This article first appeared in Bloomberg News.
Auto-parts suppliers shares jumped in Asian trading after Wall Street Journal reported that Tesla Inc. reached an agreement with Shanghai’s government to build a fully owned manufacturing facility in the city’s free trade zone.
“As far as I know, there is no such agreement,” Guo Lei, an official at Shanghai’s Economy and Information Technology Commission who is in charge of new-energy vehicle projects, said in a phone interview Monday. In a statement, Palo Alto, California-based Tesla reiterated that it’s working with Shanghai’s government to explore local manufacturing.
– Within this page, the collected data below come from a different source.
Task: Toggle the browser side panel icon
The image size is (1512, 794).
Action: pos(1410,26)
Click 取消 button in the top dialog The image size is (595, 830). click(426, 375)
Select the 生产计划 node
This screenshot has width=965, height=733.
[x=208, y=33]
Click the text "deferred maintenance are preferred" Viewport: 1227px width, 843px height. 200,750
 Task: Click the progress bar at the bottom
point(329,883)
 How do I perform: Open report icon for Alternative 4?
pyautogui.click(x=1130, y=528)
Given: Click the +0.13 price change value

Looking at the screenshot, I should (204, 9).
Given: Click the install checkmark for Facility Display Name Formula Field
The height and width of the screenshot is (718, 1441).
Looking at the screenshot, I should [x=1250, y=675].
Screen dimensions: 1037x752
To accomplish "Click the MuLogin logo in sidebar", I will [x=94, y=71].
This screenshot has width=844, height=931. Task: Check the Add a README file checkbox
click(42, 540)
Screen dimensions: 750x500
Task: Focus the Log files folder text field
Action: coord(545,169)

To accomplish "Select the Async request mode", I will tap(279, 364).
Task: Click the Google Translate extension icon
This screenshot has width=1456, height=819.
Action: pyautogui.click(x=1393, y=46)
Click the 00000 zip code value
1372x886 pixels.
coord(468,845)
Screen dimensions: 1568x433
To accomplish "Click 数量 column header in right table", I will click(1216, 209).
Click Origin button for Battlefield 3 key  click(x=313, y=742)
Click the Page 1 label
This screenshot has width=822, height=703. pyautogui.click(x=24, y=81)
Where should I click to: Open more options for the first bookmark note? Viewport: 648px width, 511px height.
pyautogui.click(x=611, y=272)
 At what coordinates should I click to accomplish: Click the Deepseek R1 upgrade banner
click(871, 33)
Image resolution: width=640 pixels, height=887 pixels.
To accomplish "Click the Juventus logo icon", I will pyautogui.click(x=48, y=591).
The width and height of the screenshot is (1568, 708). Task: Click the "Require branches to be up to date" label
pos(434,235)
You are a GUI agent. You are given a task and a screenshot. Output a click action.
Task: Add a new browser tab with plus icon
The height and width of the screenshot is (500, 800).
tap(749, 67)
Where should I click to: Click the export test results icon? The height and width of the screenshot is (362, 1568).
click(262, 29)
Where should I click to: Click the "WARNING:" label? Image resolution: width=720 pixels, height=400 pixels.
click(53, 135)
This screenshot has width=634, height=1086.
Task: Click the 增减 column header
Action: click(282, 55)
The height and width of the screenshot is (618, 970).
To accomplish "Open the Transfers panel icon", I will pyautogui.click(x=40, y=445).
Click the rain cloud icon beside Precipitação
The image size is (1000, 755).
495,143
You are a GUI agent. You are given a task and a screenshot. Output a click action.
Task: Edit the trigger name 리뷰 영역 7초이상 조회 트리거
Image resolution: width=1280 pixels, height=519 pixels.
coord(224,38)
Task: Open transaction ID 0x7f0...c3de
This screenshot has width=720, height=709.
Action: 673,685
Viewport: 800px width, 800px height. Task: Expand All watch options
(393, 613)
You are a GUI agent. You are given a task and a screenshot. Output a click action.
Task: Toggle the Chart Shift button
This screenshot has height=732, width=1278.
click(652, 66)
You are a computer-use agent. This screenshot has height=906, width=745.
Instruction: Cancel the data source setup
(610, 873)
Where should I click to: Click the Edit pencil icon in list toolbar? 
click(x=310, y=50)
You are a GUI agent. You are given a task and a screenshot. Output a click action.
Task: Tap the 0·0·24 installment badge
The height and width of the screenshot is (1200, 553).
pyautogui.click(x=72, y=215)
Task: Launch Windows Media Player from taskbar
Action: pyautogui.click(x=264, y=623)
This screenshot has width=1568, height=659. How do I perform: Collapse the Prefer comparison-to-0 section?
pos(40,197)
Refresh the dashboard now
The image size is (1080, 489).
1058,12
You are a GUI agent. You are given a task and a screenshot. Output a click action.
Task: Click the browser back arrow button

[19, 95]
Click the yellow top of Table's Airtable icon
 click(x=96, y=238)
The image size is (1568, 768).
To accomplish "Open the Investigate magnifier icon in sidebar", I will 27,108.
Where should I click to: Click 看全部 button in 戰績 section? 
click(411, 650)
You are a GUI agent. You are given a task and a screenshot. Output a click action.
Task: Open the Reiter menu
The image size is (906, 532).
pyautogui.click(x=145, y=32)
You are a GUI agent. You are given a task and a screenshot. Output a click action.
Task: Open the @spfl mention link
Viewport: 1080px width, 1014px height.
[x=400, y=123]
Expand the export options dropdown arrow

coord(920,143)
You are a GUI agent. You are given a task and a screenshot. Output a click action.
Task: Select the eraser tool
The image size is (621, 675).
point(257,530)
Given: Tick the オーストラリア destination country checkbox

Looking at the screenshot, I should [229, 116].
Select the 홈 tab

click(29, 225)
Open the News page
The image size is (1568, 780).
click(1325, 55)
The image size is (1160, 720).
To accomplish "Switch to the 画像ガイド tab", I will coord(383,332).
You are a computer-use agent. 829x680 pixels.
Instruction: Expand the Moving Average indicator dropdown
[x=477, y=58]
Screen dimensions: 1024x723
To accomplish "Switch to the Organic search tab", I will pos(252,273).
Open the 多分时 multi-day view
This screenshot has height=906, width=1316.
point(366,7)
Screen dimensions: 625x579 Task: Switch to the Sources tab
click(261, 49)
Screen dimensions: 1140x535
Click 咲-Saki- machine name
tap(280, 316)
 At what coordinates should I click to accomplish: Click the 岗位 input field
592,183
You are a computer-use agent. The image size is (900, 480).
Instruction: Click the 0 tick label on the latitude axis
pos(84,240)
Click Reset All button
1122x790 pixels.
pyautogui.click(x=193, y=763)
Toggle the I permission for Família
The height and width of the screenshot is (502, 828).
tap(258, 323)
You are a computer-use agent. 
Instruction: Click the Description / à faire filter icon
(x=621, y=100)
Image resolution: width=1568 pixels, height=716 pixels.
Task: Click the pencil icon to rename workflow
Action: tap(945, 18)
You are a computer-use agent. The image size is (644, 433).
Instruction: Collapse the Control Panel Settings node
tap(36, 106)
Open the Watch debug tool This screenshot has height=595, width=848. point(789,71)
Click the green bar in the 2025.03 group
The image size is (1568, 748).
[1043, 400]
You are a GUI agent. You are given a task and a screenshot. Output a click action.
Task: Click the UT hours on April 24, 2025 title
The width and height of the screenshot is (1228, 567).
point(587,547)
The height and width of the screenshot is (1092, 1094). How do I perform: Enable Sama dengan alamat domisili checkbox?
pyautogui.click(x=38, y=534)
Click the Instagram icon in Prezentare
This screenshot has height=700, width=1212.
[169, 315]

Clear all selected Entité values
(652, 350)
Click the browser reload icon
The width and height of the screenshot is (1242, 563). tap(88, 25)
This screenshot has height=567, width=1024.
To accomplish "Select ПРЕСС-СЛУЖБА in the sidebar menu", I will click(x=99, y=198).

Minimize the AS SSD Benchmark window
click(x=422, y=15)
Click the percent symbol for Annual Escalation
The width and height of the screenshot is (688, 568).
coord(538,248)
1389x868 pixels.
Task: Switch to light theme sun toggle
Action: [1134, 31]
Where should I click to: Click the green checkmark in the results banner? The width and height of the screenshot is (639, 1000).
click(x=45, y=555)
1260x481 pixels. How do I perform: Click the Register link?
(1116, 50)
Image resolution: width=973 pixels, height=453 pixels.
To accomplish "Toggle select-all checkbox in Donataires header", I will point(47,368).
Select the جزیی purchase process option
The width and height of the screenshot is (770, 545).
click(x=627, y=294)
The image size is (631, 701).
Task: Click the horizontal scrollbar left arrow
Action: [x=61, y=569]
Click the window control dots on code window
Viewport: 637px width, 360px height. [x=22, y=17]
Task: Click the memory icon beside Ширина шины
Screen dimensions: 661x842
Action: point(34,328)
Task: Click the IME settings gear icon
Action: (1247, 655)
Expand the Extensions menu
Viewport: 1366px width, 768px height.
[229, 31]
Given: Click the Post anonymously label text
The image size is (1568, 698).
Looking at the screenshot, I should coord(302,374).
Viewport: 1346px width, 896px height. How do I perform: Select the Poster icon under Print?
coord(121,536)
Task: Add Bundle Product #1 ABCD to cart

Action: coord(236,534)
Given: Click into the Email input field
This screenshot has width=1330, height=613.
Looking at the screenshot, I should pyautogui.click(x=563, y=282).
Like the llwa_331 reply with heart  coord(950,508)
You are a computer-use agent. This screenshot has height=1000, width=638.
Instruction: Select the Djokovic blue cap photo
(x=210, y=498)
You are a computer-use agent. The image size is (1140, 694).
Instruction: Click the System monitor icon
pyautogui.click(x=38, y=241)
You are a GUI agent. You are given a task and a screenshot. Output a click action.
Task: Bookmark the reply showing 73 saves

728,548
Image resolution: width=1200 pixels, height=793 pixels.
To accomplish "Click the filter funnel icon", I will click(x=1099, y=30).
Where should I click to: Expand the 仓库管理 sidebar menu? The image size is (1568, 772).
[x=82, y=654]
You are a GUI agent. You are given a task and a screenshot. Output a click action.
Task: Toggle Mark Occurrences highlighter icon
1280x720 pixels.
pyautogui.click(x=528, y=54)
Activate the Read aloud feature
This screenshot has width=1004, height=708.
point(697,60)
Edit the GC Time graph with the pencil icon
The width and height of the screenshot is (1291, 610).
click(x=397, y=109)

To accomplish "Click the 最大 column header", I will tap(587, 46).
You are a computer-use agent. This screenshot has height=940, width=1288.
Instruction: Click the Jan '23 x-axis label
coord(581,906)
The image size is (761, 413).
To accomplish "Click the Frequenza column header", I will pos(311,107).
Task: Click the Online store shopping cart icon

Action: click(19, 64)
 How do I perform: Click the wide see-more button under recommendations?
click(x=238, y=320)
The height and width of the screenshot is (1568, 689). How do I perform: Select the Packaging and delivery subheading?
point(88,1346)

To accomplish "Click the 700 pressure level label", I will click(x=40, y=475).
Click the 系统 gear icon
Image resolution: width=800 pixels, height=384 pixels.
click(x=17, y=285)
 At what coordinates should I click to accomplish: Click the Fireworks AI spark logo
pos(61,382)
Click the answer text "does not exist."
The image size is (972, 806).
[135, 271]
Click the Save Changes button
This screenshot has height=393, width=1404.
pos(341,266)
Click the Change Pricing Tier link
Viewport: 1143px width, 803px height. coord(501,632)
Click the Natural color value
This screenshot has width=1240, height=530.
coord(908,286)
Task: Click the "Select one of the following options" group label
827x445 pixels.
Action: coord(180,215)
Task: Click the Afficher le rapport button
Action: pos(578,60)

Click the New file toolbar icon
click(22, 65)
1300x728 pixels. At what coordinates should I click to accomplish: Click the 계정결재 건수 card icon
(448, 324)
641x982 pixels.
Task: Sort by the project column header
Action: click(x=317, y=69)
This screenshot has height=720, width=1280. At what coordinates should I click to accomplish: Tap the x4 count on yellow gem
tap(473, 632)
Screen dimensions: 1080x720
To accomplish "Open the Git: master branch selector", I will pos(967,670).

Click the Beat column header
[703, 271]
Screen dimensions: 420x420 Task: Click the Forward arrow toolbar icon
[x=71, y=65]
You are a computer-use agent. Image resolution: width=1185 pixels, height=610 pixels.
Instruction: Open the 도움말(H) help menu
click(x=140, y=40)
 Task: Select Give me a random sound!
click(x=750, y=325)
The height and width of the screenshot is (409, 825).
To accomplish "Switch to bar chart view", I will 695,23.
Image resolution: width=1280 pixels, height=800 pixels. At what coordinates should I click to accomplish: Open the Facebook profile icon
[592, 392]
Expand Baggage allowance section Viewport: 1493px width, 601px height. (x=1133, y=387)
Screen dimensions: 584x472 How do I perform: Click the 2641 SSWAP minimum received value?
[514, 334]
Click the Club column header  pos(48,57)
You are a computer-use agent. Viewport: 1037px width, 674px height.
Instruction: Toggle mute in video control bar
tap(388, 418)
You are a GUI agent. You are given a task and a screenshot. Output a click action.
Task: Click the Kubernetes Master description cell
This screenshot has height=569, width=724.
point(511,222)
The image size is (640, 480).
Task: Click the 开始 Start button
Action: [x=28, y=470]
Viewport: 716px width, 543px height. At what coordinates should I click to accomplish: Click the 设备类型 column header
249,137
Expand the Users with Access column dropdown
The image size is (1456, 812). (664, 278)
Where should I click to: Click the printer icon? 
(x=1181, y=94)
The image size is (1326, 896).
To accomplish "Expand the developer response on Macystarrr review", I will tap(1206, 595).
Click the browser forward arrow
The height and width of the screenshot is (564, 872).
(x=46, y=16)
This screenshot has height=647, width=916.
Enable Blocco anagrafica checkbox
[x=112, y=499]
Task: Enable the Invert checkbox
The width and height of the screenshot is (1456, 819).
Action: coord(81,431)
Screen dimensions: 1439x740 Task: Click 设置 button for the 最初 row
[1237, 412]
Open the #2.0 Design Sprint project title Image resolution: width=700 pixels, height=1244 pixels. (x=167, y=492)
Tesla signed a preliminary agreement with local authorities to produce cars in the city, a move that would help lower manufacturing and shipping costs, people familiar with the matter told Bloomberg News in June. Two of those people said they weren’t aware of any material change when they were contacted on Monday about the Wall Street Journal report.
Tesla’s production plans in the largest auto market are closely followed by industry watchers and investors as China accelerates electric-car development and works on a timeframe to phase out conventional-engine cars. People familiar with the matter last month told Bloomberg that Chinese authorities are considering a proposal to allow overseas carmakers to set up wholly owned EV factories in free-trade zones, a move that would give Tesla a greater range of options. Current rules require foreign automakers to have joint ventures with local companies for domestic production.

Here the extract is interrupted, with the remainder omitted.